IMPLICATION OF ERK 1/2 MAPK IN PTHrP-INDUCED SIGNAL TRANSDUCTION IN COLON ADECARCINOMA CELLS

MARTÍN, MA. JULIA; CALVO, NATALIA G; GENTILI, CLAUDIA R

Bariloche

Simposio; SISTAM 2015-The Third South American Symposium in Signal Transduction and Molecular Medicine; 2015

SISTAM

Parathyroid Hormone-related Peptide (PTHrP, also known as its tumoral analog) was initially identified through its role in humoral hypercalcemia of malignancy, one of the most frequent paraneoplastic syndromes.
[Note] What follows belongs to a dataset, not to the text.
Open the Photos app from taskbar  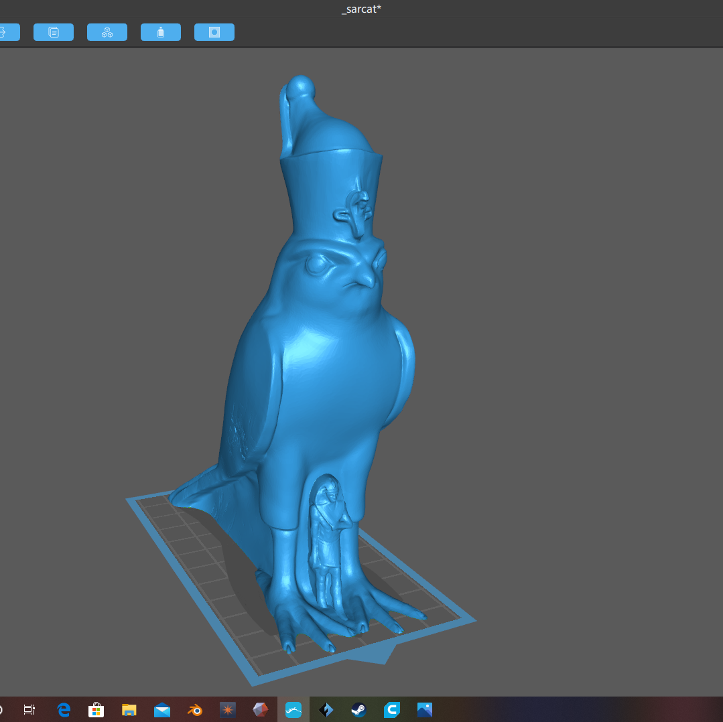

At present it is known that the protein is normally produced in many tissues and is recognized for its endocrine, paracrine, autocrine and intracrine modes of action. It has been observed that its expression correlates with the severity of colon carcinoma and that its overexpression increases cell proliferation in certain intestinal cell lines. Recently we obtained evidence that in Caco-2 cells, a cell line from human colorectal adenocarcinoma, exogenous PTHrP induces the phosphorylation/activation of ERK 1/2 MAPK via PI3K/Akt signaling pathway. The aim of this study was to investigate the involvement of ERK 1/2 in PTHrP-induced signal transduction in these intestinal tumor cells. We found that the hormone induces the phosphorylation and subsequent nuclear translocation of β-catenin, a protein which plays a key role in maintaining the growth and proliferation of colorectal cancer. PTHrP also induces the phosphorylation of p90 ribosomal S6 kinase (RSK), an enzyme involved in cell proliferation and migration. In addition, PTHrP-dependent β-catenin and RSK phosphorylation are reverted when ERK 1/2 activity was inhibited. To investigate the mechanism by which PTHrP activation of ERK 1/2 could be down-regulated, we focused on the dual MAPK phosphatase 1 (MKP-1). Studies with the inhibitor of ERK1/2, PD 98059, revealed that PTHrP induces MKP-1 phosphorylation through ERK1/2. Finally, our results indicate that PTHrP increases the number of live cells and induces cell migration and that ERK 1/2 inhibitor reverted the response of PTHrP-treated Caco-2 cells, suggesting that the hormone modulates the proliferation and migration of these intestinal cells via ERK 1/2 signaling pathway. The results obtained in this work expand our knowledge on the modes of action of PTHrP in intestinal tumor cells and identify, at least in part, the signaling pathways that are involved in the effects of exogenous PTHrP on colon cancer cells.